Your goal | Extract the rows below exactly as they appear, taking everything from the line containing "You are a GUI" down to the line containing "1908x1370 pixels.", both included.

::: Material for this exercise

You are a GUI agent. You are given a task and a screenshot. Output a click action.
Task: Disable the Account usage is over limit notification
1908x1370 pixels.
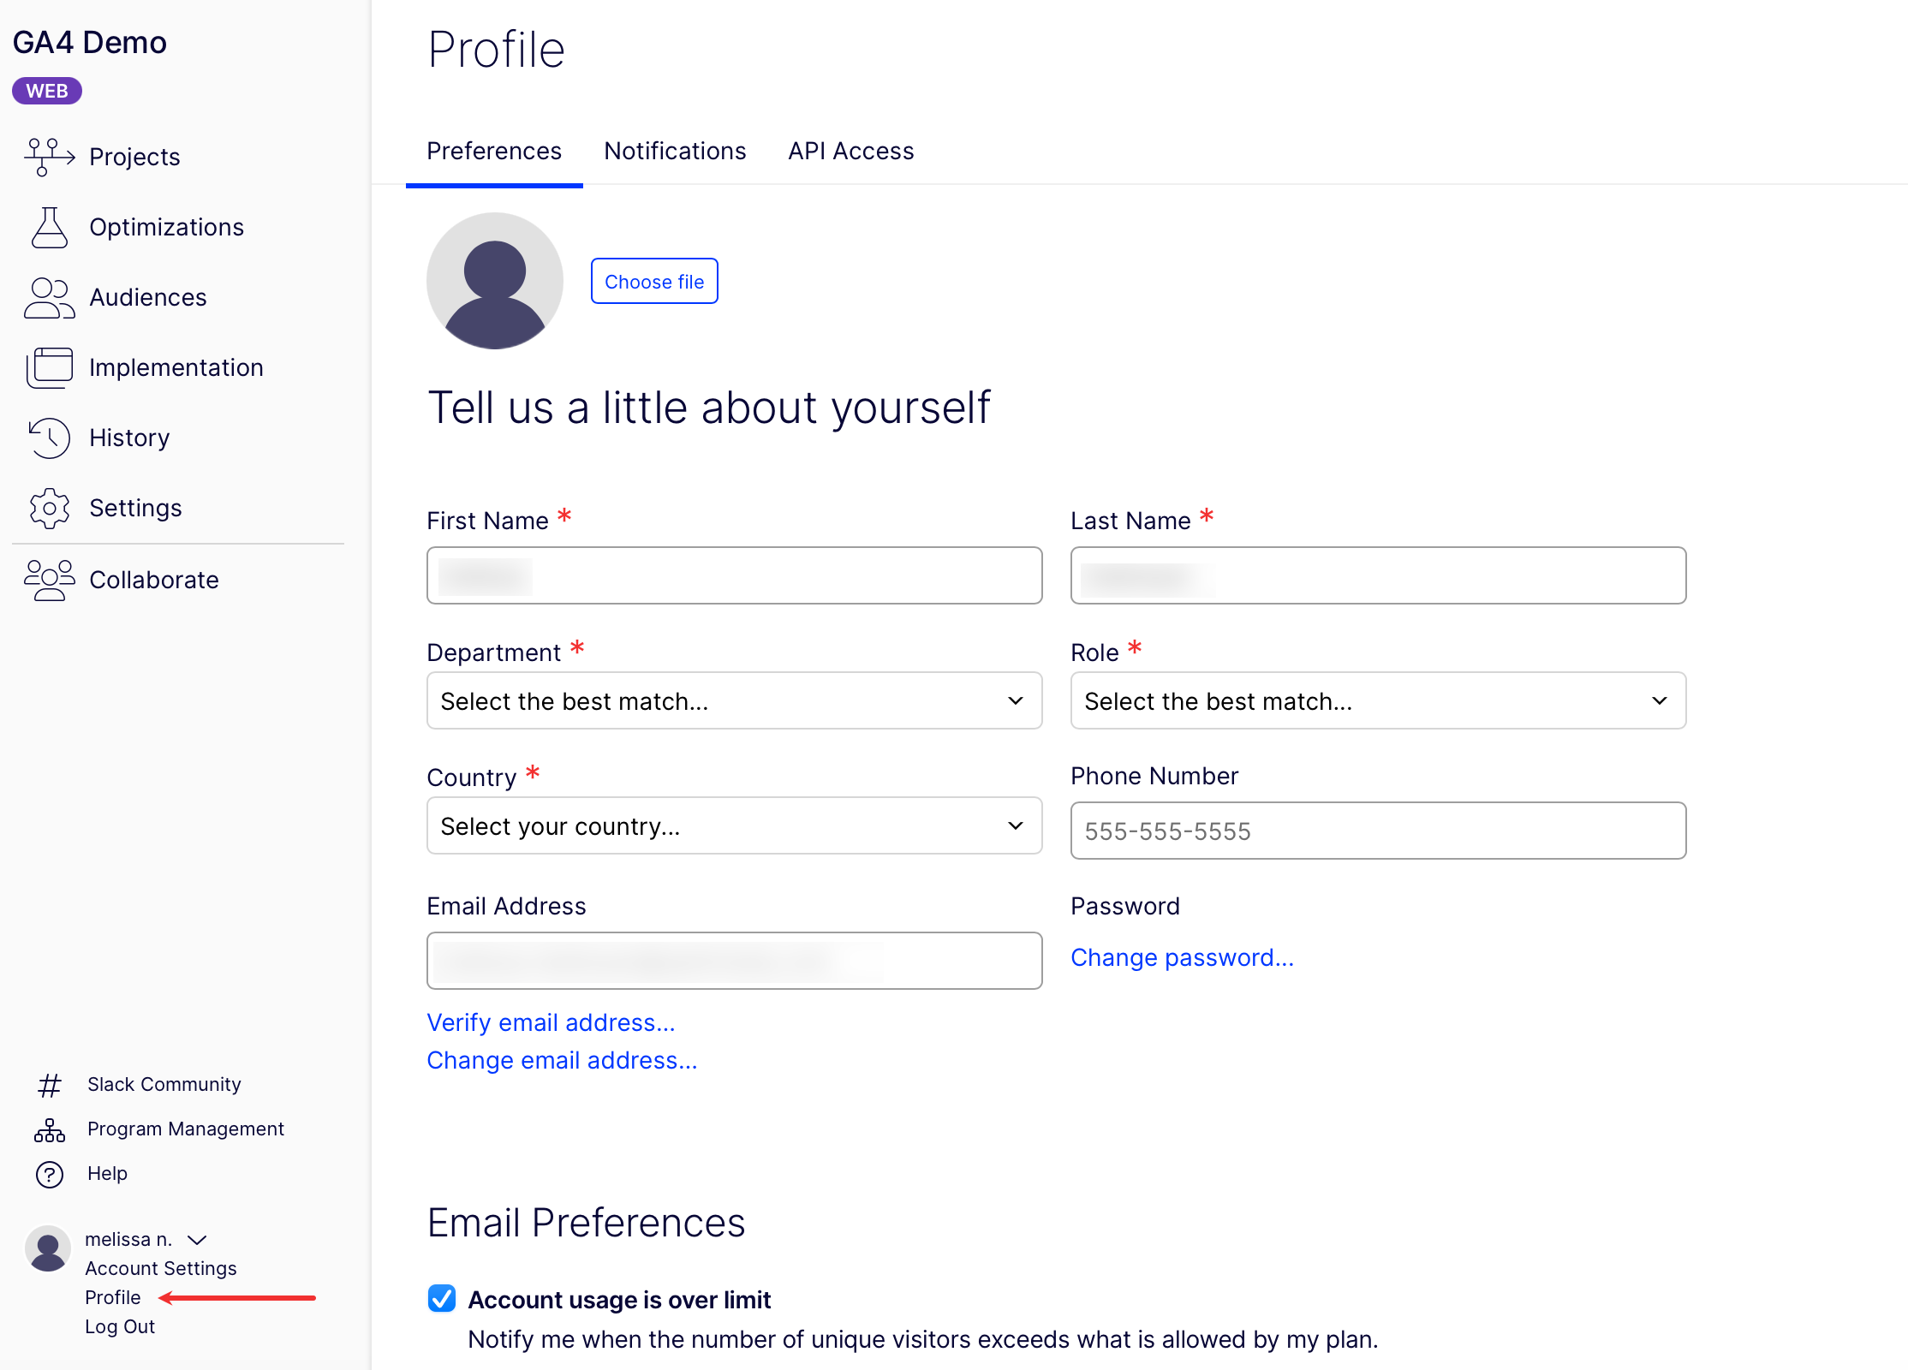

::::::
::: Material for this exercise

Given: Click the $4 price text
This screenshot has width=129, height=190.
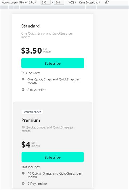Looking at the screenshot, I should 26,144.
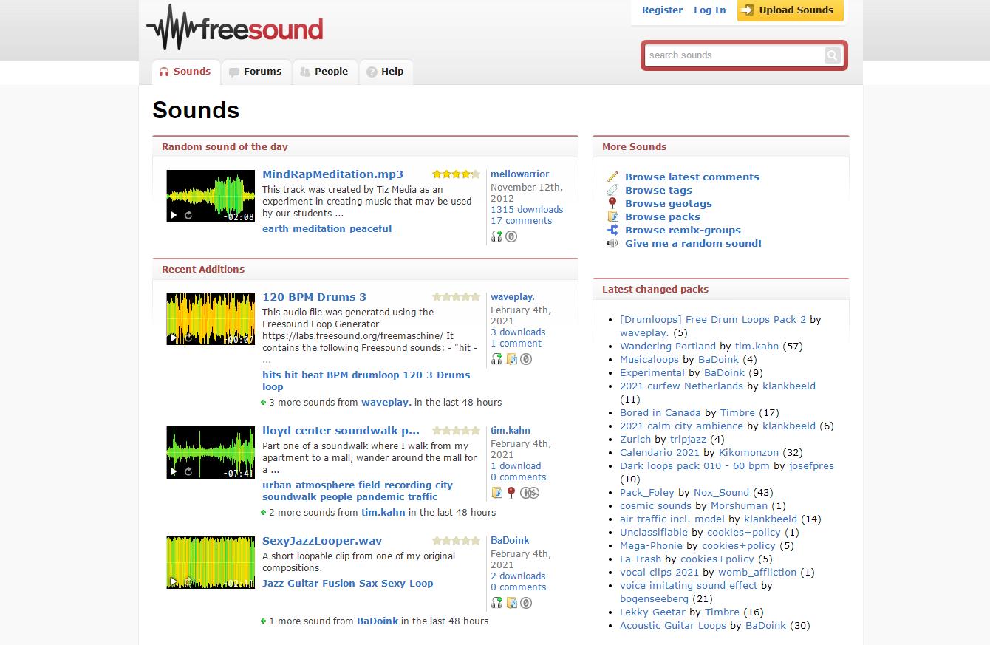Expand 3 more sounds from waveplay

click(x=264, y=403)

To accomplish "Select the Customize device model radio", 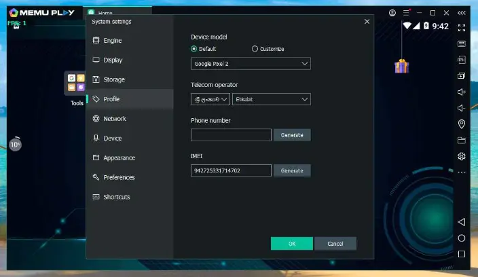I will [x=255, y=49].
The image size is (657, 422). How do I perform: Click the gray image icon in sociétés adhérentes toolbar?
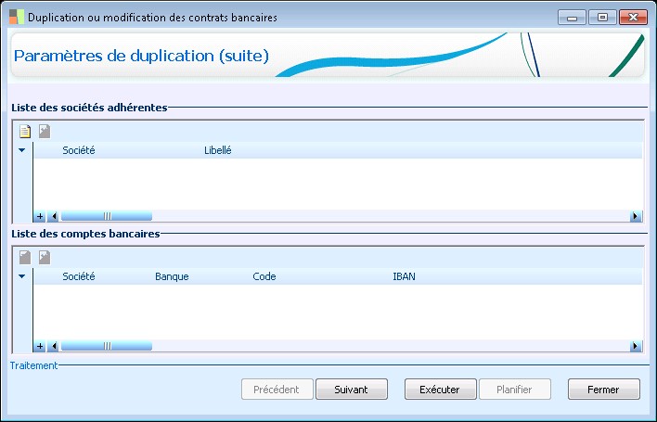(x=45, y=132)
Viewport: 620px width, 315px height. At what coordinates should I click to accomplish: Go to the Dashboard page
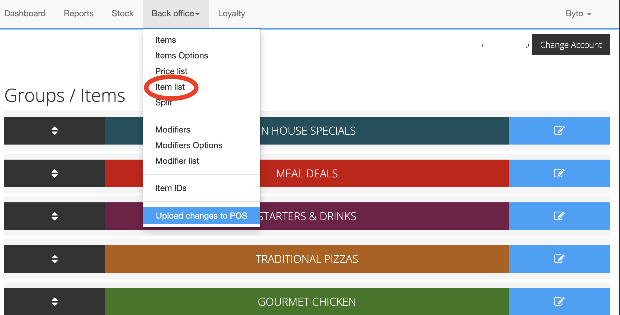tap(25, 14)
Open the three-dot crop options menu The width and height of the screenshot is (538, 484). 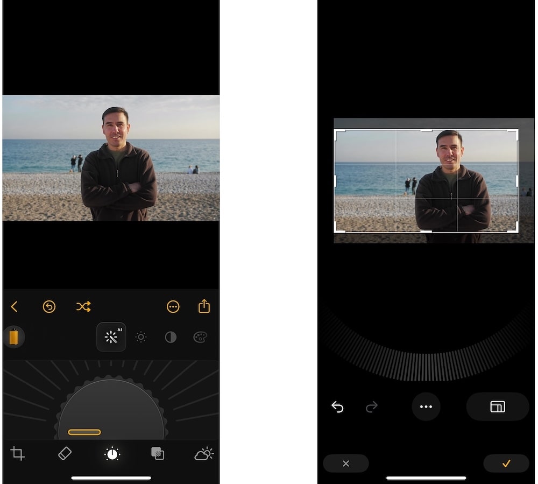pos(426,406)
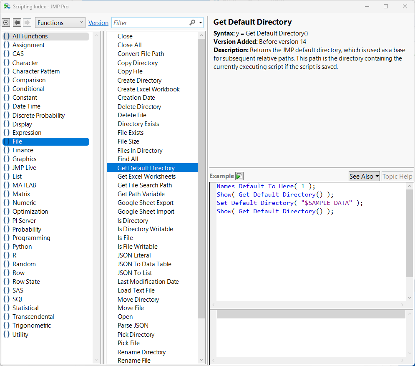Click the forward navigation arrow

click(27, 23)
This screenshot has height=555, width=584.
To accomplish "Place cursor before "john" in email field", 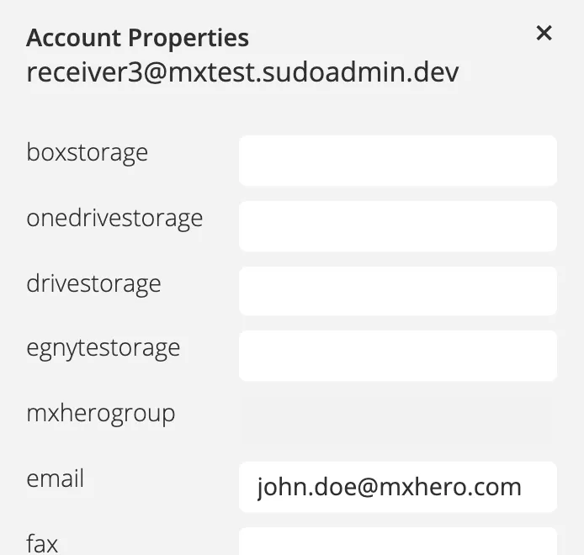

::::::

Finished task |
You are a GUI agent. You are given a task and a screenshot. Output a click action.
Task: Disable the Account usage is over limit notification
1908x1370 pixels.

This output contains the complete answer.